Data under study:
# # # # #

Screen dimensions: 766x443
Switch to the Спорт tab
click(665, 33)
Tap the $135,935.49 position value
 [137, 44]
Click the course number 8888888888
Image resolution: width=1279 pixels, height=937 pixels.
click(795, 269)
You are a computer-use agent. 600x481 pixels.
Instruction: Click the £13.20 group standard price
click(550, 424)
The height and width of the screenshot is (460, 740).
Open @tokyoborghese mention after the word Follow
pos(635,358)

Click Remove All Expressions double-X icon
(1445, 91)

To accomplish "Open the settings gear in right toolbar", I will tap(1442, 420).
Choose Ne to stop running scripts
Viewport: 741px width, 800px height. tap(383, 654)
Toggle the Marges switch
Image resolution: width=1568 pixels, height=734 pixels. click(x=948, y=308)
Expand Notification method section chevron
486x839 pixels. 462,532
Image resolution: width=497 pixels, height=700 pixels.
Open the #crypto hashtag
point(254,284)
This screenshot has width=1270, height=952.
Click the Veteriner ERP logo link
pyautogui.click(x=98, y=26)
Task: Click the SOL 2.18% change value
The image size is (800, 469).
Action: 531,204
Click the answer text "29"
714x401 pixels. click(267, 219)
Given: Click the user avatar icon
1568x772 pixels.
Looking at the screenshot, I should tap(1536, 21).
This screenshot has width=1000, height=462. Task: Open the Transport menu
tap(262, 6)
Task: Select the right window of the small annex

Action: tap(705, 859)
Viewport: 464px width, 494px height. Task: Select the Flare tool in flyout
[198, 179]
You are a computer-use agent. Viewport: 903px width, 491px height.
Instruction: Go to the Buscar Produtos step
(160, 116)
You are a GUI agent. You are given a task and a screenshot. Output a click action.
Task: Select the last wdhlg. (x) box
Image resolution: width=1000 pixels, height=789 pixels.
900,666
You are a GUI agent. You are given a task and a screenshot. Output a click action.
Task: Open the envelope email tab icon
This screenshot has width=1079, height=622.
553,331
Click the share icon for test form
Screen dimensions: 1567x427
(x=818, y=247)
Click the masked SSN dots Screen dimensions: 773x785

# # # # #

Task requirements:
Restate the whole of the material exactly.

Exercise response:
Screen dimensions: 766x443
Switch to the Спорт tab
click(665, 33)
Tap the $135,935.49 position value
 [137, 44]
Click the course number 8888888888
Image resolution: width=1279 pixels, height=937 pixels.
click(795, 269)
You are a computer-use agent. 600x481 pixels.
Instruction: Click the £13.20 group standard price
click(550, 424)
The height and width of the screenshot is (460, 740).
Open @tokyoborghese mention after the word Follow
pos(635,358)

Click Remove All Expressions double-X icon
(1445, 91)

To accomplish "Open the settings gear in right toolbar", I will tap(1442, 420).
Choose Ne to stop running scripts
Viewport: 741px width, 800px height. tap(383, 654)
Toggle the Marges switch
Image resolution: width=1568 pixels, height=734 pixels. click(x=948, y=308)
Expand Notification method section chevron
486x839 pixels. 462,532
Image resolution: width=497 pixels, height=700 pixels.
Open the #crypto hashtag
point(254,284)
This screenshot has width=1270, height=952.
Click the Veteriner ERP logo link
pyautogui.click(x=98, y=26)
Task: Click the SOL 2.18% change value
The image size is (800, 469).
Action: 531,204
Click the answer text "29"
714x401 pixels. click(267, 219)
Given: Click the user avatar icon
1568x772 pixels.
Looking at the screenshot, I should tap(1536, 21).
This screenshot has width=1000, height=462. Task: Open the Transport menu
tap(262, 6)
Task: Select the right window of the small annex

Action: tap(705, 859)
Viewport: 464px width, 494px height. Task: Select the Flare tool in flyout
[198, 179]
You are a computer-use agent. Viewport: 903px width, 491px height.
Instruction: Go to the Buscar Produtos step
(160, 116)
You are a GUI agent. You are given a task and a screenshot. Output a click action.
Task: Select the last wdhlg. (x) box
Image resolution: width=1000 pixels, height=789 pixels.
900,666
You are a GUI agent. You are given a task and a screenshot. Output a click action.
Task: Open the envelope email tab icon
This screenshot has width=1079, height=622.
553,331
Click the share icon for test form
Screen dimensions: 1567x427
(x=818, y=247)
Click the masked SSN dots Screen dimensions: 773x785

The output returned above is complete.